In the book-review section of The Ricardian are listings of historical fiction with a Ricardian theme, and in those 306 entries in the New York Public Library’s catalog there are 42 tagged as fiction, 16 as literature, and 1 as juvenile literature. Touching the Ricardian world there are even a few “classics,” with a liberal definition of what it takes to be a classic. There is the early-Victorian Last of the Barons (1843) by Edward Bulwer-Lytton, dealing with Richard’s father-in-law, or Robert Louis Stevenson’s The Black Arrow, an engaging boy’s view of the Wars of the Roses. But the list of fiction runs from history-mysteries (with Tey’s book in a class by itself as an intriguing blend of genres) to bodice-rippers of interest but limited literary merit. Neither the princes nor Richard’s mother (The Rose of Raby) has cause to complain about authorial neglect.
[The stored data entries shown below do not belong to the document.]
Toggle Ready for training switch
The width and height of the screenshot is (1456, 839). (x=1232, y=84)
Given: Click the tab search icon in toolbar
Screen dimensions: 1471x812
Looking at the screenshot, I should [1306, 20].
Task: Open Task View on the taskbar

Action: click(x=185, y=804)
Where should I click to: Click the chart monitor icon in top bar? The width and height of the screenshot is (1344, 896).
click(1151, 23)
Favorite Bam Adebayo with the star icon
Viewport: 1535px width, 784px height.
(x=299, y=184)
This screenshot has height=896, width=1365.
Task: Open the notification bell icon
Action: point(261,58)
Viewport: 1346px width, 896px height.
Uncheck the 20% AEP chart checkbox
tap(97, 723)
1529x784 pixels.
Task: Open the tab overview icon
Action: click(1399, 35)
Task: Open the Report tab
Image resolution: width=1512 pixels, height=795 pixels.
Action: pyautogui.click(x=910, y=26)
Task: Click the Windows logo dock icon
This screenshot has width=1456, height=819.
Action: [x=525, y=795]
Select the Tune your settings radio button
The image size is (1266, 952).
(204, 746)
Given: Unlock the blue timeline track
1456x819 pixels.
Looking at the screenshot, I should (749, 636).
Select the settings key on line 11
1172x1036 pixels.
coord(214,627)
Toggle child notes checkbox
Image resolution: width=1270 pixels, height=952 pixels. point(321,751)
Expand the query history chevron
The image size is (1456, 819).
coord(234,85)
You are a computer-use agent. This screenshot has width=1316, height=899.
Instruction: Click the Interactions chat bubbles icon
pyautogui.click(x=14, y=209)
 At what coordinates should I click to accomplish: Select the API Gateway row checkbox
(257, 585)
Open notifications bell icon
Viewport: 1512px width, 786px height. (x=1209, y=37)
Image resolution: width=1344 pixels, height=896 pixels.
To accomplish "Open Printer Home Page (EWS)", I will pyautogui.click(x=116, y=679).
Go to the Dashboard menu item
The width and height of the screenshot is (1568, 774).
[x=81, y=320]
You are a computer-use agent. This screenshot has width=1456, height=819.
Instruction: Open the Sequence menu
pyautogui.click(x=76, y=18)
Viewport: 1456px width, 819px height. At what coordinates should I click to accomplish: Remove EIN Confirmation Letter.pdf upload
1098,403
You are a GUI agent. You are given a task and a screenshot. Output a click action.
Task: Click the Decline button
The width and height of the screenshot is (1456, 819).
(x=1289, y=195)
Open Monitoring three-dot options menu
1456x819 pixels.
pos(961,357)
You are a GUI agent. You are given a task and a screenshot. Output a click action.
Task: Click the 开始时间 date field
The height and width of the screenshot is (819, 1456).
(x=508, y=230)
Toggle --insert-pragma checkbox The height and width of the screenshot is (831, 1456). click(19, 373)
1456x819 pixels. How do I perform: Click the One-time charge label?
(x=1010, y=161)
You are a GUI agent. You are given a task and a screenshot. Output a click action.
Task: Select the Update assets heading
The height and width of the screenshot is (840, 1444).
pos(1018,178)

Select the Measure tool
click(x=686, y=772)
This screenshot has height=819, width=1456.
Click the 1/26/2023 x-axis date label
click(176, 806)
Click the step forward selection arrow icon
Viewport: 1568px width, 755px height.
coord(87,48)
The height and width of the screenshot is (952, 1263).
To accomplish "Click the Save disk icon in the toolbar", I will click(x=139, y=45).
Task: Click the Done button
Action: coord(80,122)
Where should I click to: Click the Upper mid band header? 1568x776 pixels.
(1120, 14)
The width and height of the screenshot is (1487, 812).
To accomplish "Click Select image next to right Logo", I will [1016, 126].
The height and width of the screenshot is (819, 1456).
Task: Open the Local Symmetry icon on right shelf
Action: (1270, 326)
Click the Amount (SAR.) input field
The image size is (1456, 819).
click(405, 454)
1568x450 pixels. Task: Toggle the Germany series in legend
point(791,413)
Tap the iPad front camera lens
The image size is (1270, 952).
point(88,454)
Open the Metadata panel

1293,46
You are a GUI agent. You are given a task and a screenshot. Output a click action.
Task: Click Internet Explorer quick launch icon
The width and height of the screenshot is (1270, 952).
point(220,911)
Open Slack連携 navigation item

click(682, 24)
Beyond the printed page, there is the world of film, and here too Richard III has left his mark. The major Ricardian film is Laurence Olivier’s 1955 production of Shakespeare’s play, with some scenes necessarily left out and with the coronation of Edward IV lifted from the previous play in the sequence, Henry VI, Part III, as is often the case in stage productions as well. Olivier’s movie refueled the dark legend at a time when scholarly currents might have begun to run against its cruder stretches, and it still enjoys considerable popularity, if only as a period piece of movie-making. But much earlier in the history of cinema there were short silent films devoted to Richard, the first perhaps being Les enfants d’Edouard (French, runtime: a few minutes) from 1910. A 1913 version of the play ran to 50 minutes, and Richard himself—inspired by but without Shakespeare—achieved full-length status with Tower of London in 1939. This thriller, starring Basil Rathbone as the duke of Gloucester, shows him hacking and plotting his way to the throne, removing a doll from a row of such each time he brings someone down. The 1962 remake with Vincent Price was much less chilling. While no one has duplicated Olivier’s lavish production, a number of BBC versions, and at least one film of a live production at Stratford, have been made. Al Pacino’s (semi-)documentary Looking for Richard (1996) and Neil Simon’s The Goodbye Girl (1977), in which Richard Dreyfuss played “a homosexual cripple in lavender” in order to hang on to his part in an off-off-Broadway production, have caught their share of public interest. The Goodbye Girl was remade for television, and it also enjoyed some success as a Broadway musical. No hit song about Richard—whether rhythm and blues or punk rock—has yet made the charts, but since interest seems perennial there is always hope. To add a different dimension, Richard Loncraine’s Richard III (1995, starring Ian McKellen as Richard) transforms the court of Edward IV and Elizabeth into a 1930s hotbed of fascism (with an eye to Edward VIII and Wallis Simpson), and Bosworth becomes a battle in which the Battersea Power Station in London is destroyed in the final shootout as Richard looks for a motorcycle on which he can escape.